ABC’s detective drama Harry O began life inauspiciously in the form of a rejected 1973 pilot movie, Such Dust as Dreams are Made On. The film introduced David Janssen (better known as Dr. Richard Kimble from four seasons on The Fugitive) as Harry Orwell, a San Diego cop turned private detective. Harry took a bullet in the back (still lodged near his spine), which left him with somewhat limited mobility and forced him into retirement.
In this pilot, Harry is confronted at his beachfront home by Harlan Garrison, the man responsible for the shooting four years before that left Harry without a job. After giving Harry a rude awakening at gunpoint, Garrison offers to hire the detective to track down the former members of Garrison’s gang (including Sal Mineo as Walter Sherer). Sherer, it turns out, wants Garrison dead. It’s pulpy, gritty stuff—interesting mainly for its atmosphere rather than its plot. Garrison is played by Martin Sheen, 33 at the time (but looking at least ten years younger).
That original pilot movie is included, along with 22 episodes, on Warner Archive’s six-disc MOD ("manufactured on demand") release of the complete first season. Amusingly, some of the footage from the 1973 pilot is repurposed for the season’s penultimate episode, “Elegy for a Cop.” As played by Janssen, Harry is at first a dour, gruff, depressed guy who doesn’t seem too thrilled with his career change. What we don’t see on this release is the second pilot movie, Smile Jenny, You’re Dead (featuring Jodie Foster), that aired in early 1974. This second chance led to the show being picked up. The season premiere, “Gertrude,” followed on September 12, 1974.

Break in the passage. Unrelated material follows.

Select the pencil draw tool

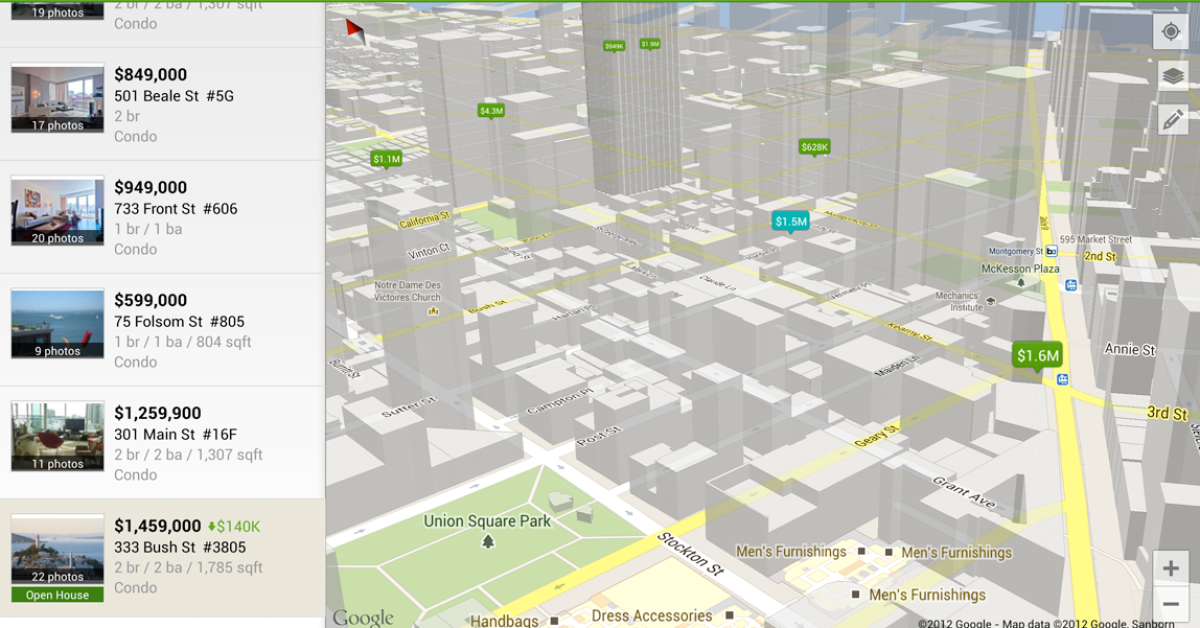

By that point, Harry’s inner monologue was part of the show, courtesy of frequent expository voiceover by Janssen. He also smiled a little more often. In other words, the appealingly hard-boiled, no-nonsense tone of Such Dust was lightened somewhat for the actual series. Still, Janssen remains extremely likeable and charismatic in the title role. This is typical ‘70s prime time drama, very episodic and always accompanied by a heaving, overly dramatic score. Guest stars pop up regularly, some of whom remain highly recognizable to this day, including Cab Calloway (“Sounds of Trumpets”) and Kurt Russell (“Double Jeopardy”).

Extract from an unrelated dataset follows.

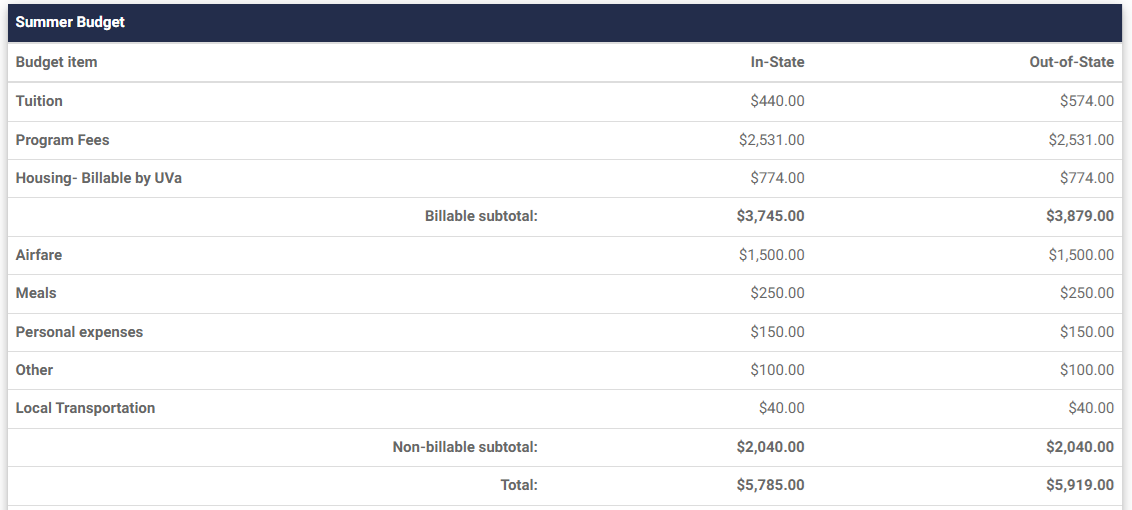Click the Out-of-State billable subtotal $3,879.00
This screenshot has width=1132, height=510.
click(1079, 216)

Harry is presented with a new case in nearly every episode, with only one two-parter (“Forty Reasons to Kill”) providing some narrative continuity. The last third of the season saw some retooling of the series, with new theme music and a change of location from San Diego to Los Angeles. Anthony Zerbe (Matthias in the 1971 cult classic The Omega Man) joined the cast as Lt. Trench and would later win an Emmy for the show’s second season. Farah Fawcett first appeared late in the season, playing a supporting role as Harry’s neighbor Sue (she would continue into the second season).

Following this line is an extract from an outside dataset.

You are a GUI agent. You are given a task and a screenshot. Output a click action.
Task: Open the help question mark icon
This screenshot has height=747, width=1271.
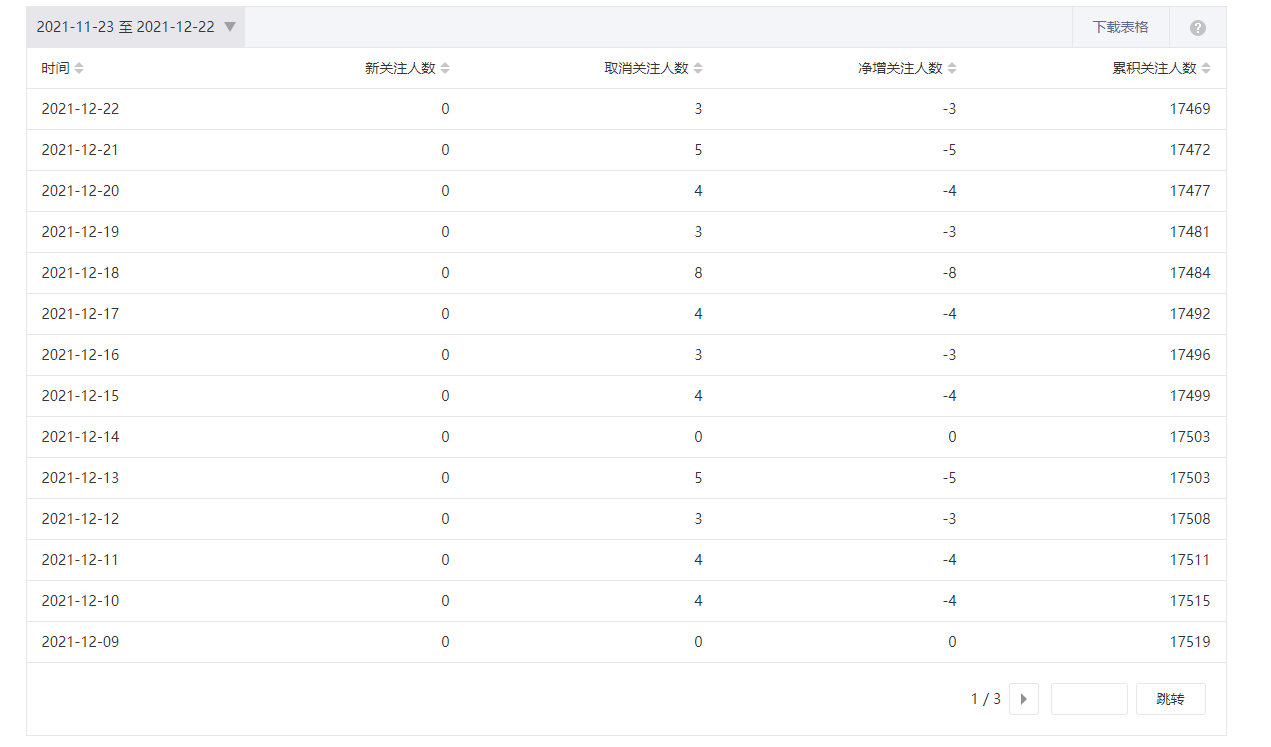coord(1198,28)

Harry O, on one hand, is a prime example of the kind of cop show later parodied by David Zucker, Jim Abrahams, and Jerry Zucker with their classic, short-lived comedy series Police Squad! On the other hand, it’s gold for nostalgia buffs, those who fondly remember the less sophisticated storytelling of television from this era. The stories aren’t especially memorable, truth be told. It’s the late David Janssen, with his gravel voice and dry, witty delivery, who cuts through the conventions and keeps the show consistently watchable and interesting all these years later.